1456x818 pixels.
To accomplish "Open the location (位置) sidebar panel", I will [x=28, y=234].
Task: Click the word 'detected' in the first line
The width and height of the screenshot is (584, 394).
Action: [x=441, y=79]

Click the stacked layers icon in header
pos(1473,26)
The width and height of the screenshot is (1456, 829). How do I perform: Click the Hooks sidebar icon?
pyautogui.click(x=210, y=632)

* * *

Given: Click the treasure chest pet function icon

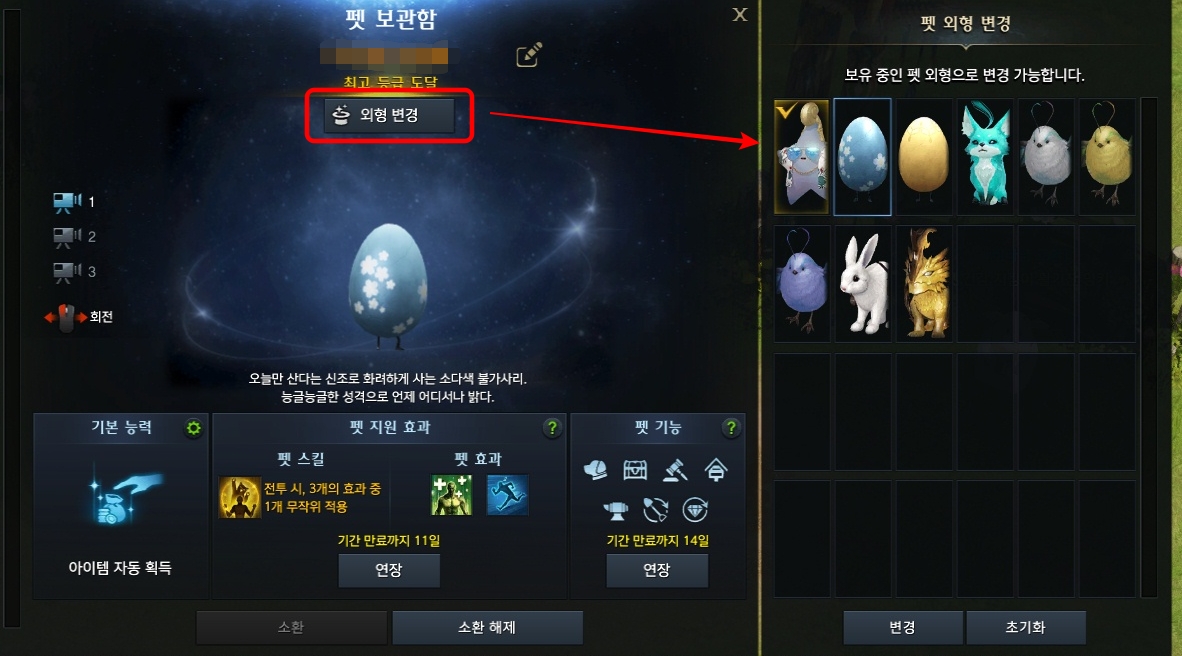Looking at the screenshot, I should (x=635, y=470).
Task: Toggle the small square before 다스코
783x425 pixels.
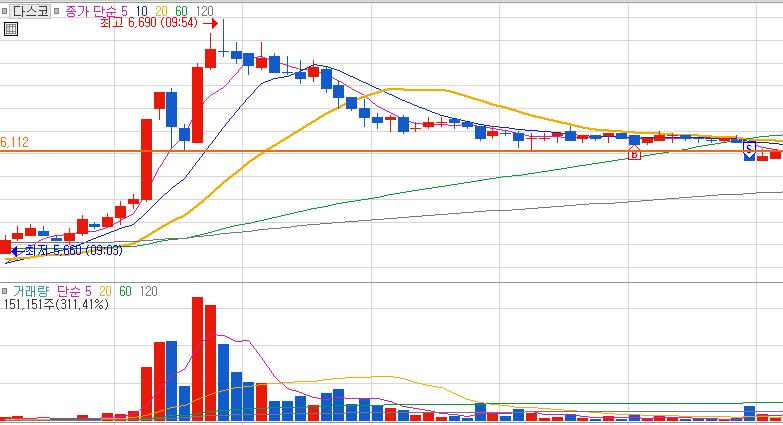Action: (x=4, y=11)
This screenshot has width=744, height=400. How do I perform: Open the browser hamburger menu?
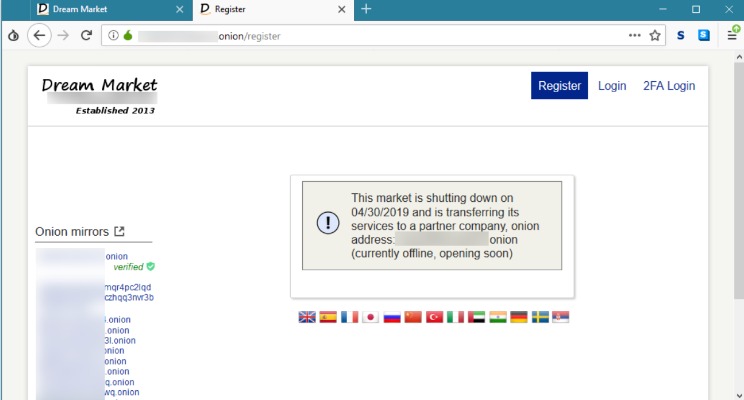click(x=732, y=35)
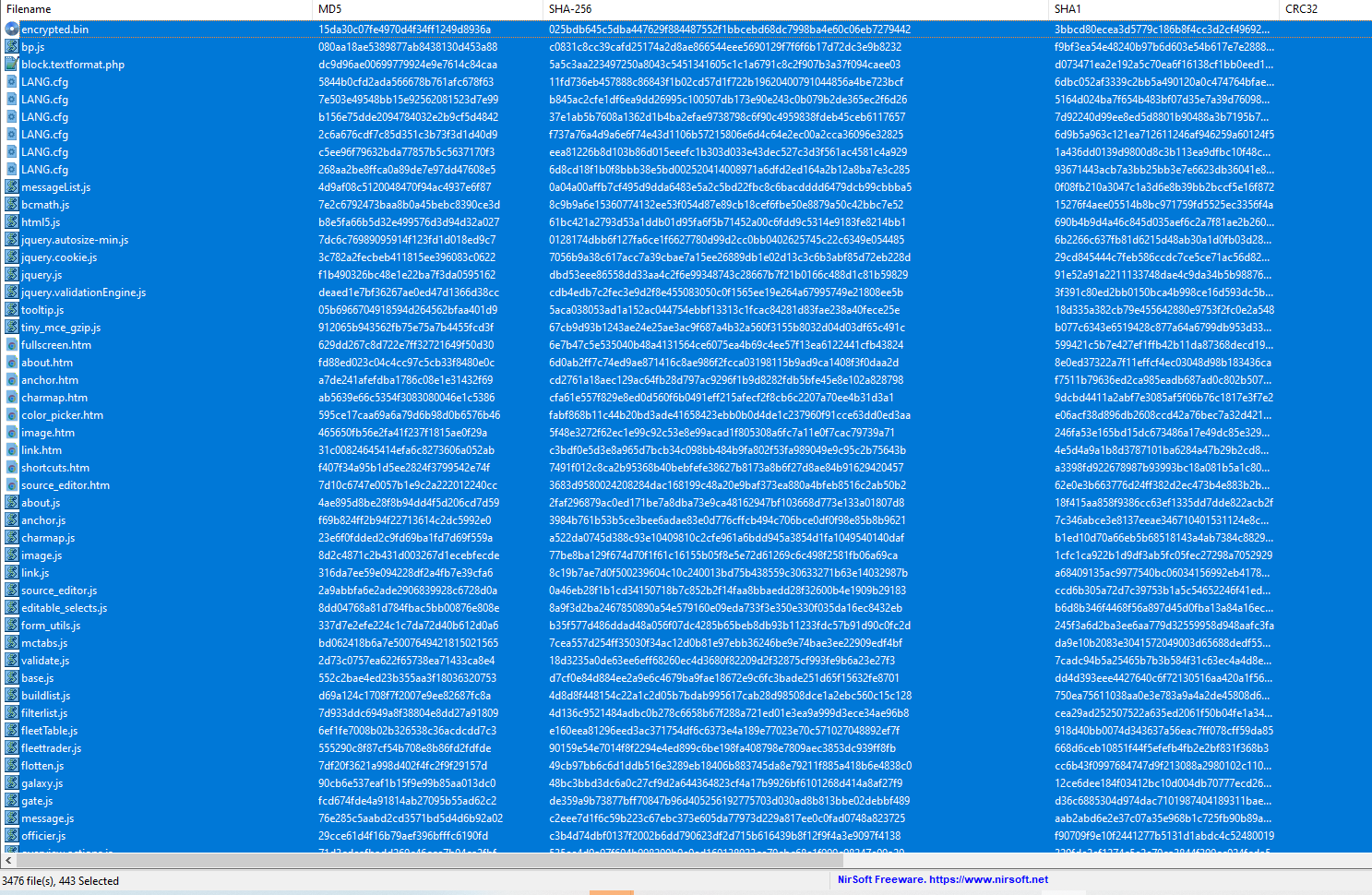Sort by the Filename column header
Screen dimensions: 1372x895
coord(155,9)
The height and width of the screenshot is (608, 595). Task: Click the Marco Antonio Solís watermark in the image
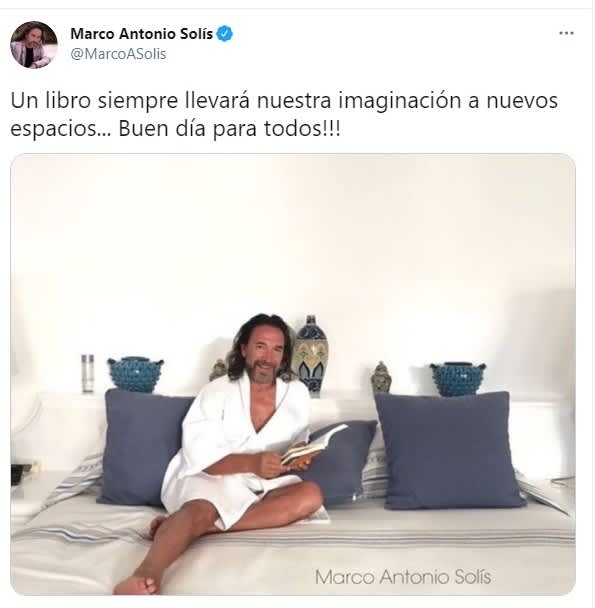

* * *

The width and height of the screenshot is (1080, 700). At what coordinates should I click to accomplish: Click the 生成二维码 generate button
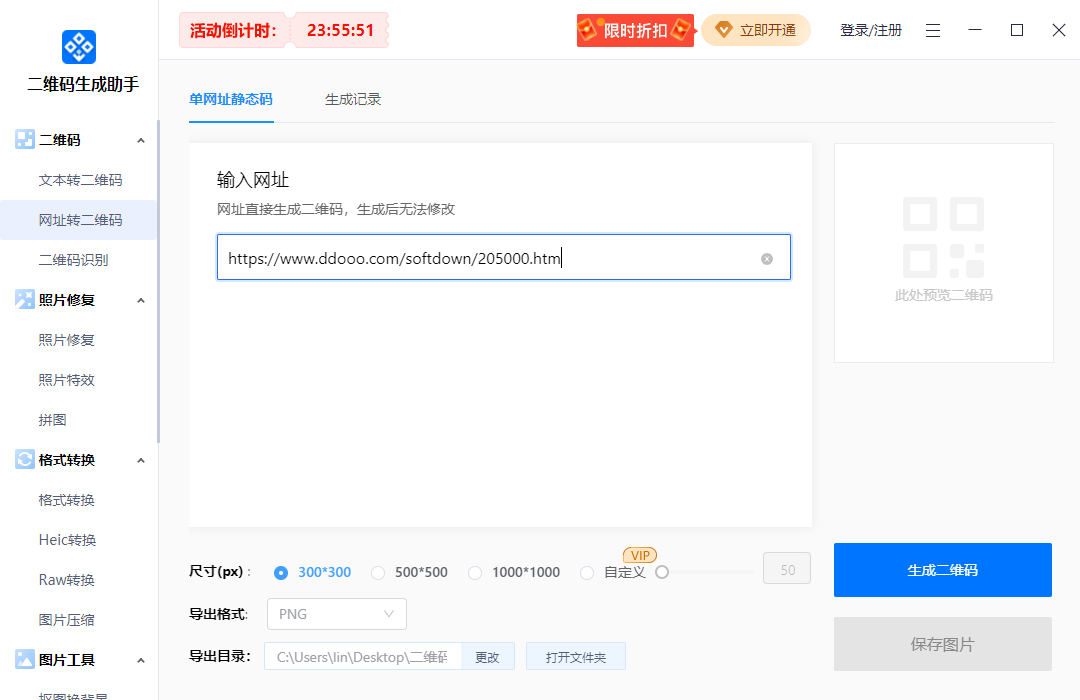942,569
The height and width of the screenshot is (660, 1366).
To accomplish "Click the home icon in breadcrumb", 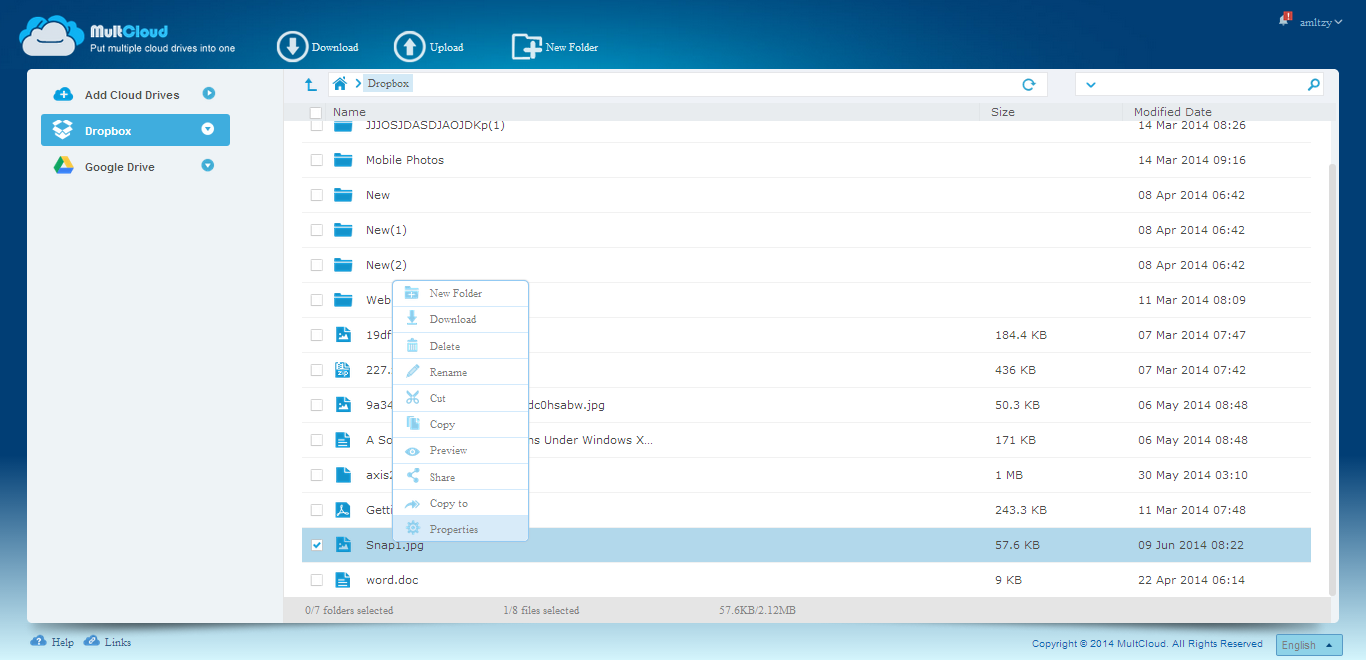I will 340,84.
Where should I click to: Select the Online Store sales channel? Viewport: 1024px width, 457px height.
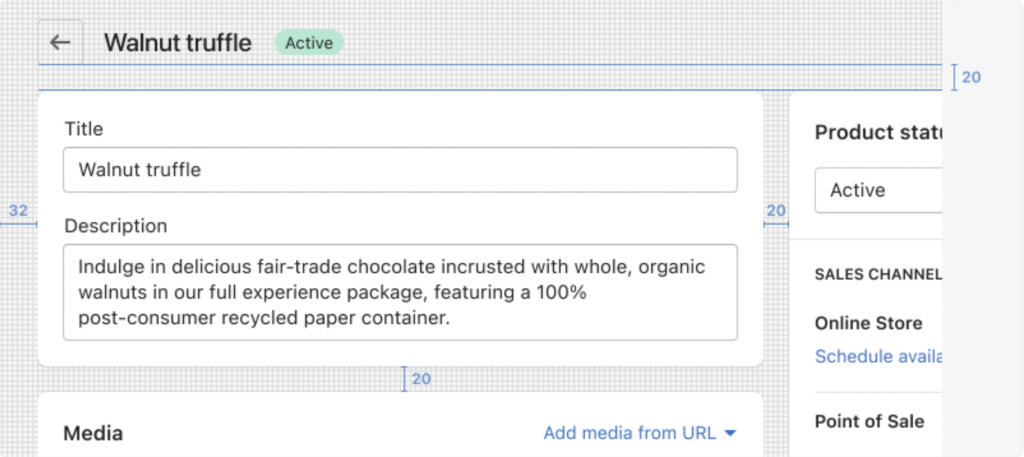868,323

* * *

- [DO THIS]
Swap "treasure chest" for "gift box" in the entries between the lines holding "Given: Click the" and "The height and width of the screenshot is (608, 595).", inclusive, and give back only those lines, leaving out the pictures.

- [EXERCISE ANSWER]
Given: Click the gift box pet function icon

Looking at the screenshot, I should (x=635, y=470).
Task: Toggle the small square before 다스코
783x425 pixels.
Action: (x=4, y=11)
This screenshot has width=744, height=400. How do I perform: Open the browser hamburger menu?
click(x=732, y=35)
Sort by the Filename column header
Screen dimensions: 1372x895
coord(155,9)
The height and width of the screenshot is (608, 595). Task: Click the Marco Antonio Solís watermark in the image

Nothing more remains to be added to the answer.